The Holidays Are Over

The holidays are over, things are quiet, the depression and anxiety that comes along with it for the depressed person have moved on. However, along with the settling and quietness can come an emptiness. Depression is a very complicated phenomena. On one hand, the dark cloud that seems to come over one during the holidays gives way to a new and different kind of depression. I speak as one whose depression is largely under control (most of the time), but if one has ever experienced that deep dark depression that totally engulfs you, it's not something you ever forget nor is it ever far from your mind. The question and fear is always there: "will it come back?, is this just a temporary reprieve? will I go there again?

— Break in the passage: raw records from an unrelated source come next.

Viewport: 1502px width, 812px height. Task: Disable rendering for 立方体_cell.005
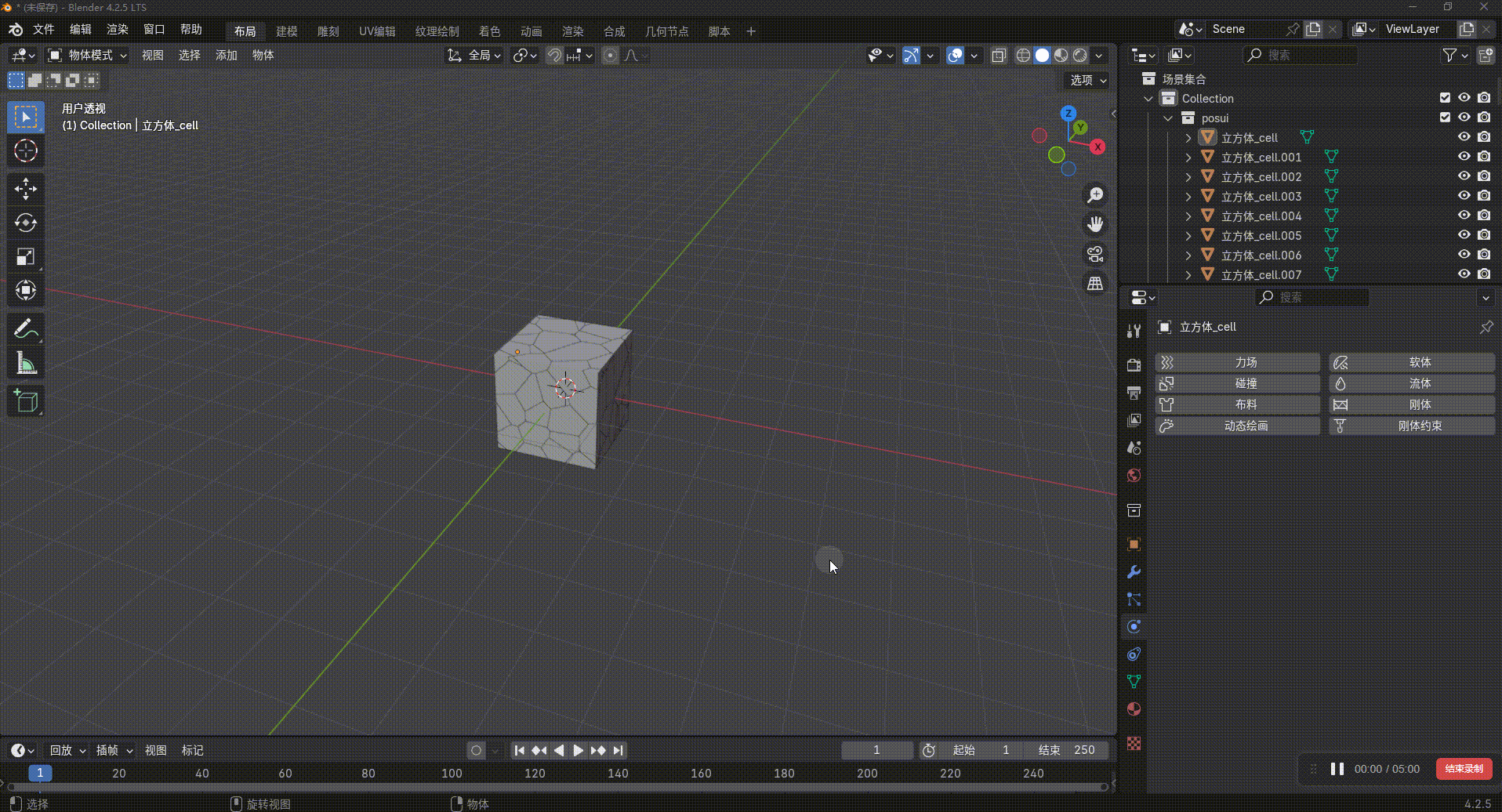coord(1484,235)
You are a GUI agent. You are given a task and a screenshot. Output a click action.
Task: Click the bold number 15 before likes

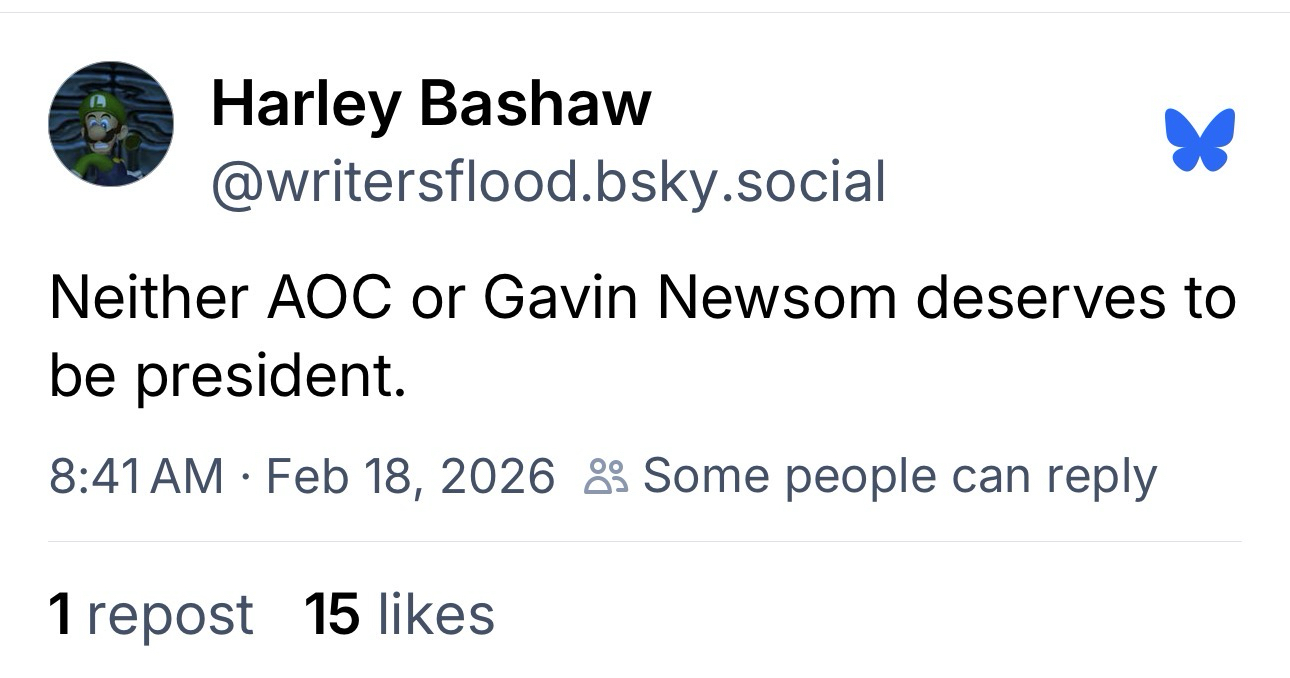coord(332,614)
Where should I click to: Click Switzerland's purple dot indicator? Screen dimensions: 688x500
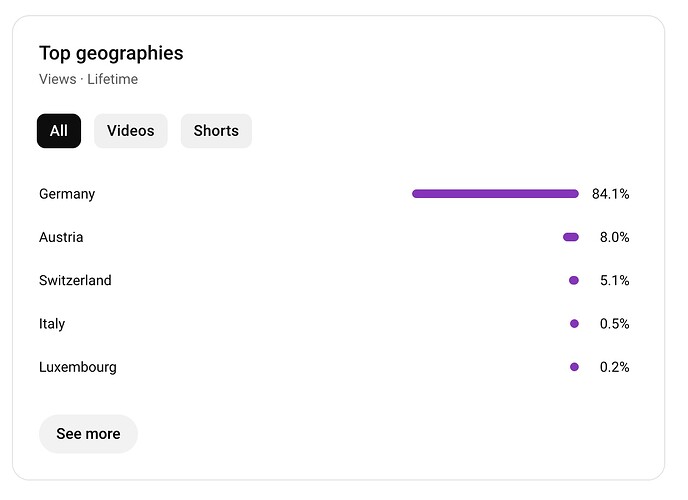[x=574, y=281]
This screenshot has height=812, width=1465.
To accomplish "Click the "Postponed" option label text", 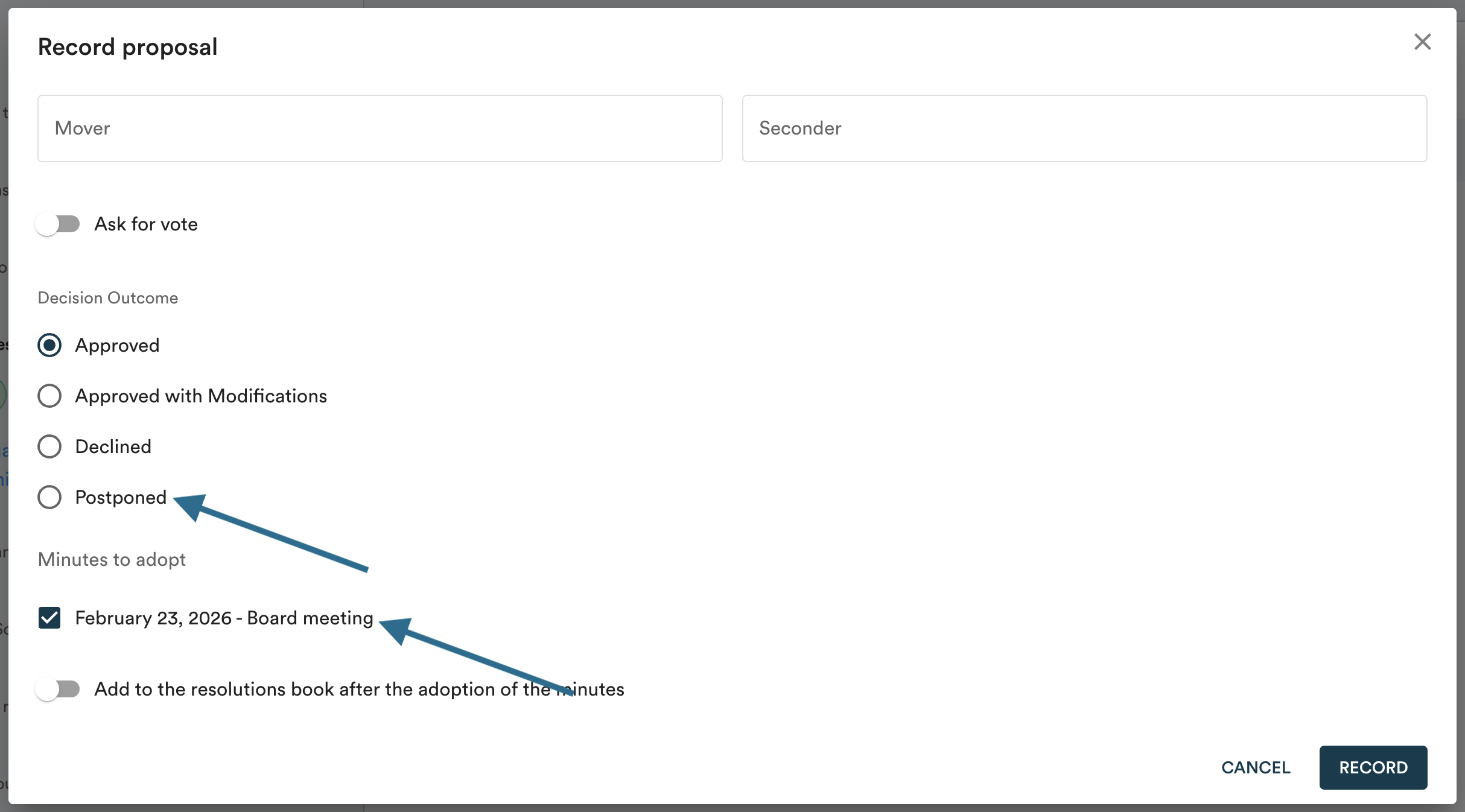I will [121, 498].
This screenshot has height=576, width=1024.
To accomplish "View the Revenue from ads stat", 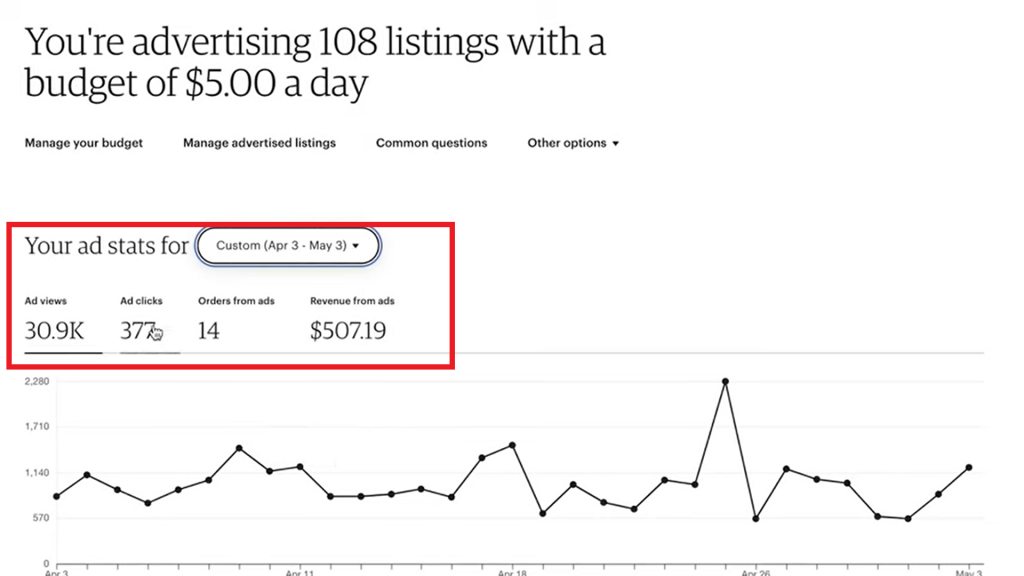I will pos(351,320).
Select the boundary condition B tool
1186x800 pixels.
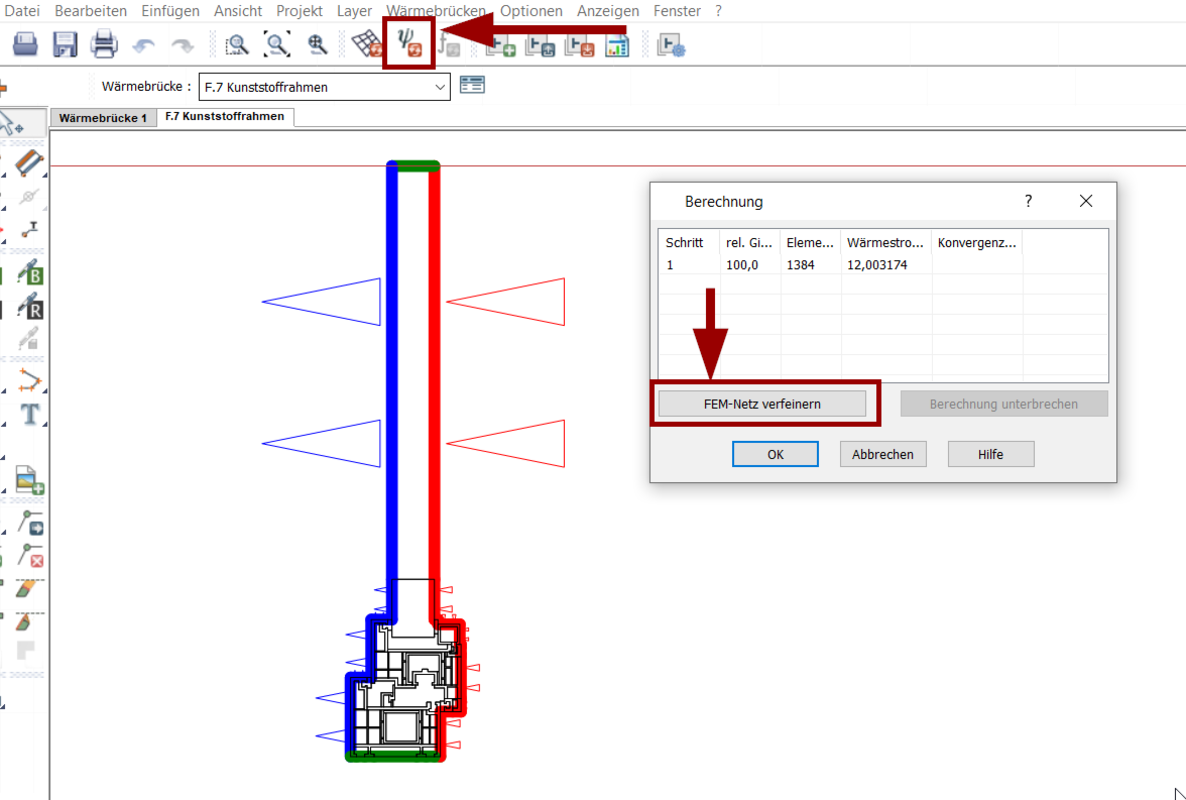pos(31,273)
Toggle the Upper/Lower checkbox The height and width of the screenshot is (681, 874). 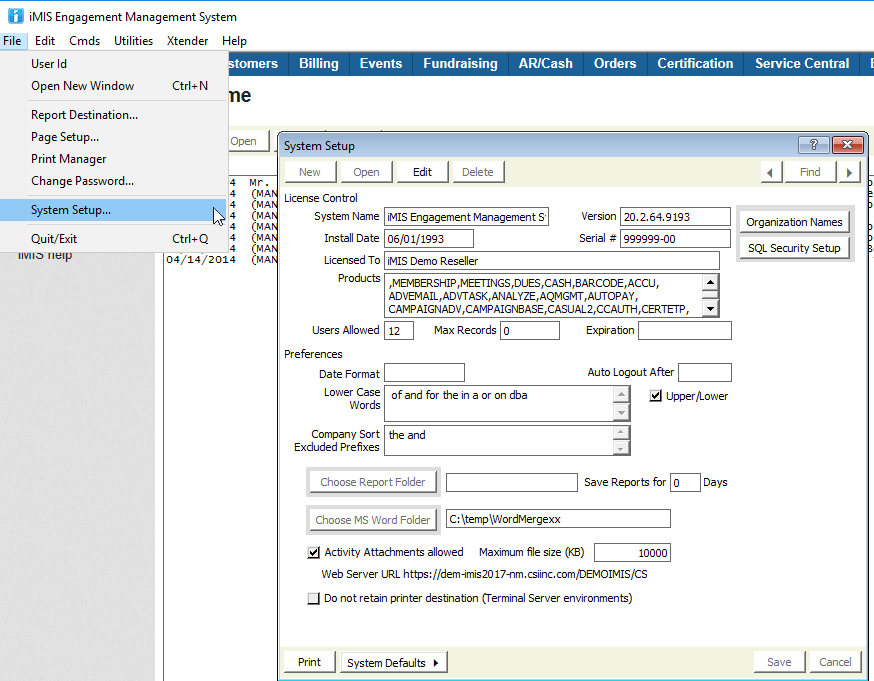click(x=656, y=396)
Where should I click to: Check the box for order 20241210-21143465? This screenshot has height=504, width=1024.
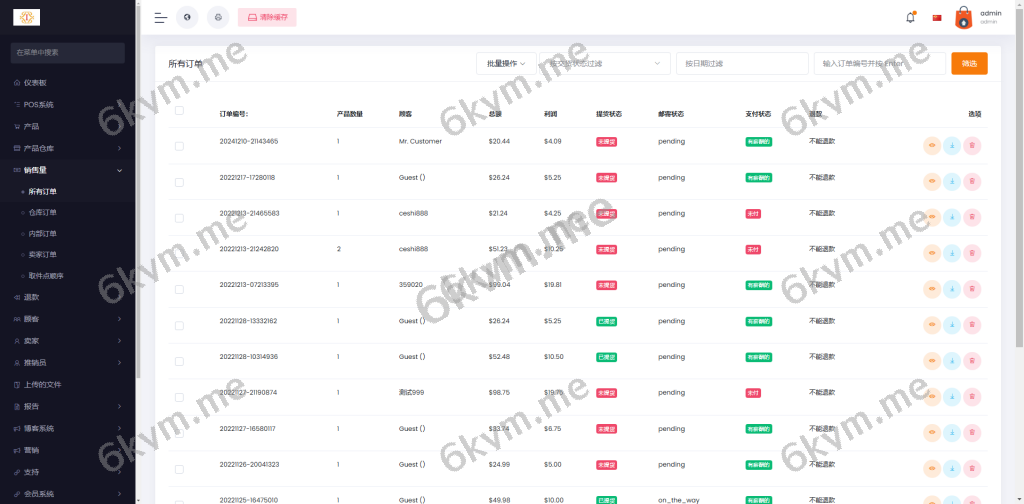[179, 146]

 But, back to the post holiday state of mind. Again, I am speaking as one who is in a better state of mind, but I am in no way minimizing what others who are not are experiencing. Right now, I'm experiencing a "what is my life about?", "what am I supposed to be doing?" "surely I have more purpose than this".  I hate thinking about "me" all day. I think back to when I felt the most fulfilled. Of course when my children were all home I felt purpose and fulfillment. I felt useful and fulfilled when I was doing jail ministry. I felt purpose when I was leading Bible studies. Other times such as those, I felt I had a reason for being here. I realize that this empty feeling is just another level of depression but it is challenging when you're searching for your purpose and you just draw a blank.  Of course having a good marriage, beautiful grandchildren who bring me unmeasurable joy, and as I stated earlier, a relief from the black depression-these are all things I live for yet, "that's not it".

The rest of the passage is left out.